Studio album by Café Tacuba
- Released: July 1, 2003
- Genre: Pop rock; Latin alternative;
- Length: 53:13
- Label: Universal Music Mexico
- Producer: Gustavo Santaolalla; Andrew Weiss; Dave Fridmann; Tony Peluso;

Café Tacuba chronology
| Vale Callampa (2002) | Cuatro Caminos (2003) | Un Viaje (2005) |

= Cuatro Caminos (album) =

Cuatro Caminos (English: Four Roads) is the fifth album by Mexican rock band Café Tacuba, released in 2003.

==Background==
Cuatro Caminos was produced by Gustavo Santaolalla, Dave Fridmann (The Flaming Lips, Weezer) and Andrew Weiss (Ween).

The title Cuatro Caminos references the name of a major road intersection and metro station in Mexico City. The album is marked by wordplay, as in the song titles "Hoy Es" (sounds like "Oyes", meaning "You're Listening"), "Soy o Estoy", and "Hola Adiós" (sounds like "Hola a Dios", meaning "Hello to God"). Lead singer Rubén Albarrán was credited on this album as "Élfego Buendía". This was the first Café Tacuba album to use live drums instead of drum machines.

==Reception==

Cuatro Caminos was featured on year-end lists of the best albums of 2003 by several publications, including Rolling Stone, The New York Times and Blender. In 2004, it won a Grammy Award for Best Latin Rock/Alternative Album and two Latin Grammy Awards for Best Alternative Album and Best Rock Song for "Eres". Music website Club Fonograma named Cuatro Caminos the best album of the decade.

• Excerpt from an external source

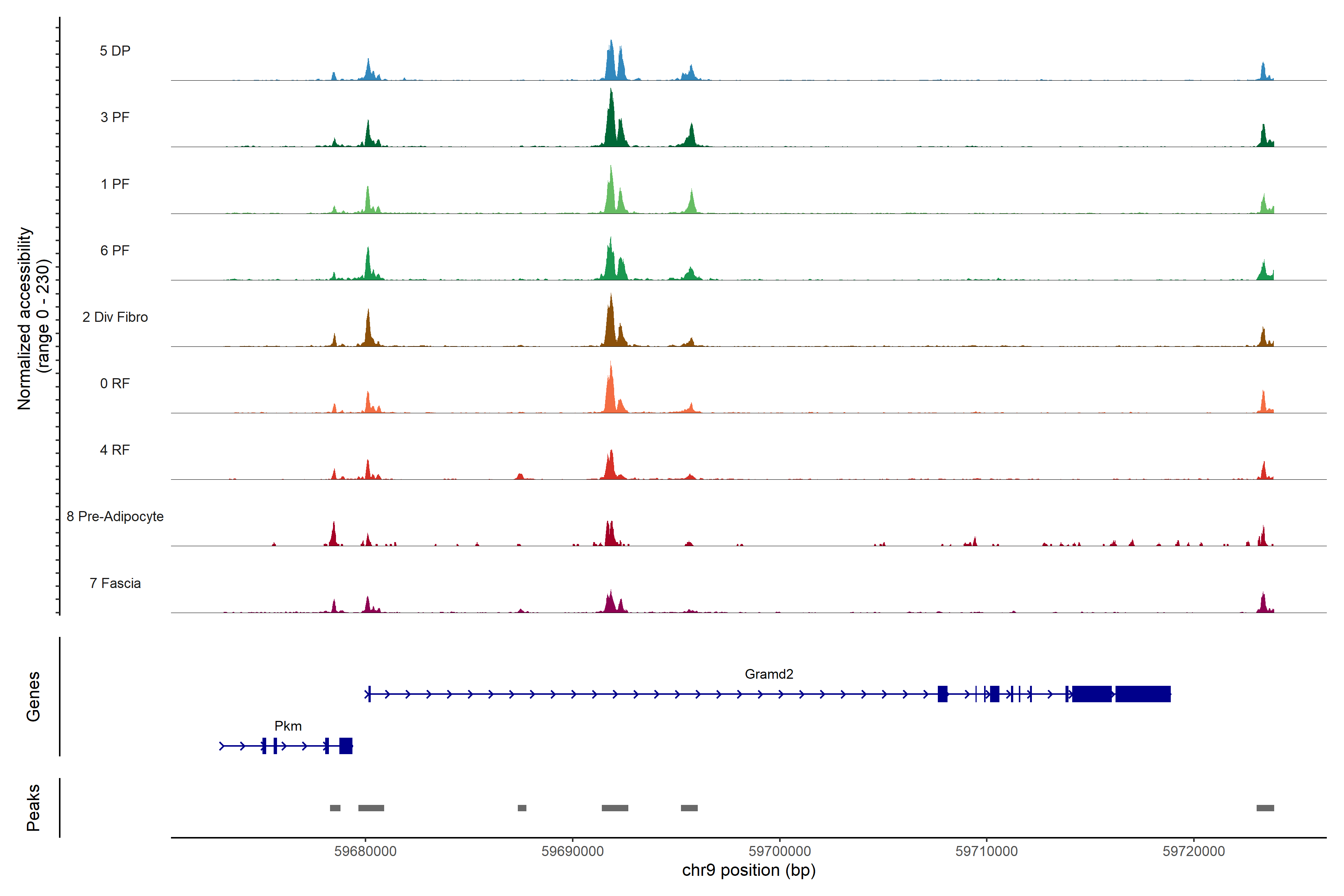
Task: Click the chr9 position (bp) axis title
Action: point(749,870)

The song "Eo" appears in the soundtrack to the soccer video game FIFA Football 2004.

Professional ratings
Review scores
| Source | Rating |
| AllMusic |  |
| The Austin Chronicle |  |
| Blender |  |
| Entertainment Weekly | B+ |
| Los Angeles Times |  |
| Mojo |  |
| Pitchfork | 8.7/10 |
| The Rolling Stone Album Guide |  |
| Spin | A |

==Track listing==

| No. | Title | Length |
|---|---|---|
| 1. | "Cero y Uno" ("Zero and One") | 3:52 |
| 2. | "Eo" (aka "Eo (El sonidero)"; "Eo (The Disc Jockey") | 2:14 |
| 3. | "Mediodía" ("Midday") | 3:56 |
| 4. | "¿Qué Pasará?" ("What Will Happen?") | 2:20 |
| 5. | "Camino y Vereda" ("Path and Sidewalk") | 4:05 |
| 6. | "Eres" ("You Are") | 4:28 |
| 7. | "Soy o Estoy" ("Am I (in essence) or Am I (in state)") | 2:48 |
| 8. | "Encantamiento Inútil" ("Useless Enchantment") | 6:29 |
| 9. | "Recuerdo Prestado" ("Borrowed Memory") | 3:30 |
| 10. | "Puntos Cardinales" ("Cardinal Points") | 4:43 |
| 11. | "Desperté" ("I Woke Up") | 3:09 |
| 12. | "Tomar el Fresco" ("To Take Fresh Air") | 2:57 |
| 13. | "Hoy Es" ("Today Is") | 5:01 |
| 14. | "Hola Adiós" ("Hello Goodbye") | 3:41 |

==Personnel==
- Elfego Buendía (Rubén Albarrán) – vocals, guitar
- Emmanuel del Real – keyboards, acoustic guitar, piano, programming, vocals, melodeon
- Joselo Rangel – electric guitar, acoustic guitar, vocals
- Quique Rangel – bass guitar, electric upright bass, vocals

==Guest musicians==
- Victor Indrizzo - drums (tracks 1, 2, 4, 6, 9, 12, 13)
- Joey Waronker - drums (tracks 3, 5, 7, 8, 10, 11)
- Alejandro Flores - acoustic guitar, violin (track 13), jarana (track 4)
- Dave Fridmann - ensemble (track 14)

==Charts==

| Chart (2003) | Peak position |
|---|---|
| US Top Latin Albums (Billboard) | 11 |
| US Latin Pop Albums (Billboard) | 4 |

==Certifications==

| Region | Certification | Certified units/sales |
| Mexico (AMPROFON) | Gold | 50,000^{^} |
^{^} Shipments figures based on certification alone.